Authors: Bakary Badjie, José Cecílio, António Casimiro
Date: March 2023
DOI Bookmark: https://doi.org/10.48550/arXiv.2303.15901
The paper with the title “Denoising Autoencoder-based Defensive Distillation as an Adversarial Robustness Algorithm” was accepted to the Work-in-Progress Track at the 27th Ada-Europe International Conference on Reliable Software Technologies (AEiC 2023).
The paper is related to the safety work package of the VEDLIoT project. It aims to address the problem of the lack of robustness in deep neural networks caused by data poisoning adversarial attacks.
This work is an essential contribution towards ensuring the safety and reliability of deep learning models in real-world settings.
Adversarial attacks significantly threaten the robustness of deep neural networks (DNNs). Despite the multiple defensive methods employed, they are nevertheless vulnerable to poison attacks, where attackers meddle with the initial training data. In order to defend DNNs against such adversarial attacks, this work proposes a novel method that combines the defensive distillation mechanism with a denoising autoencoder (DAE). This technique tries to lower the sensitivity of the distilled model to poison attacks by spotting and reconstructing poisonous adversarial inputs in the training data.
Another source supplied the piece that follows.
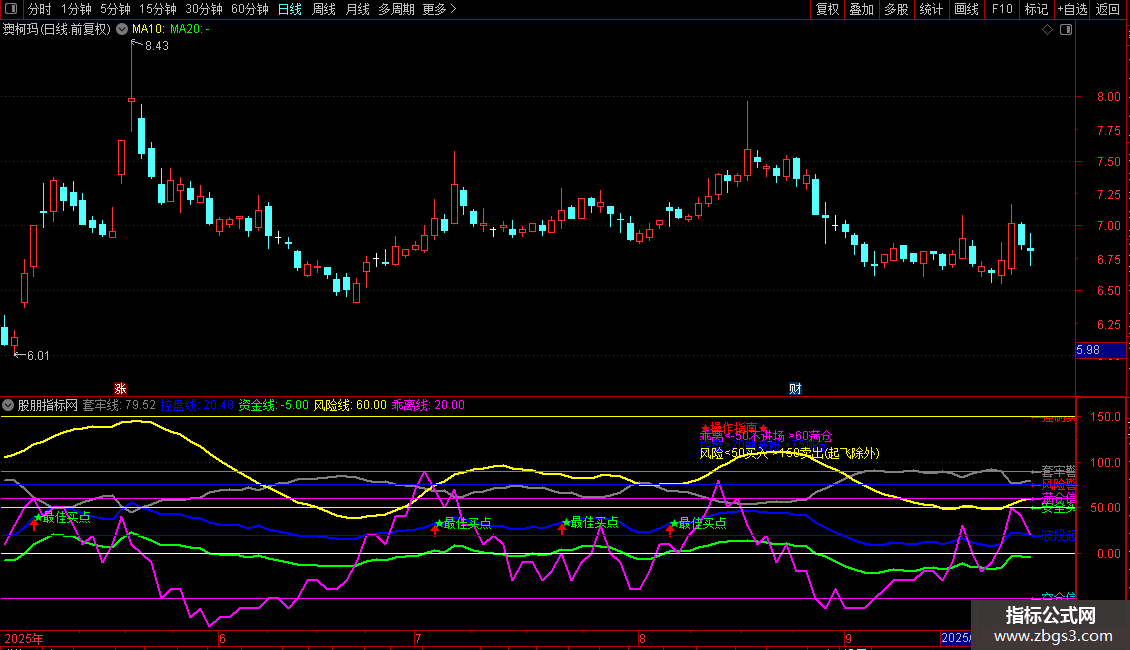The height and width of the screenshot is (650, 1130).
Task: Click the blue 财 marker below the chart
Action: click(x=795, y=388)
We added carefully created adversarial samples to the initial training data to assess the proposed method’s performance. Our experimental findings demonstrate that our method successfully identified and reconstructed the poisonous inputs while also considering enhancing the DNN’s resilience. The proposed approach provides a potent and robust defense mechanism for DNNs in various applications where data poisoning attacks are a concern. Thus, the defensive distillation technique’s limitation posed by poisonous adversarial attacks is overcome.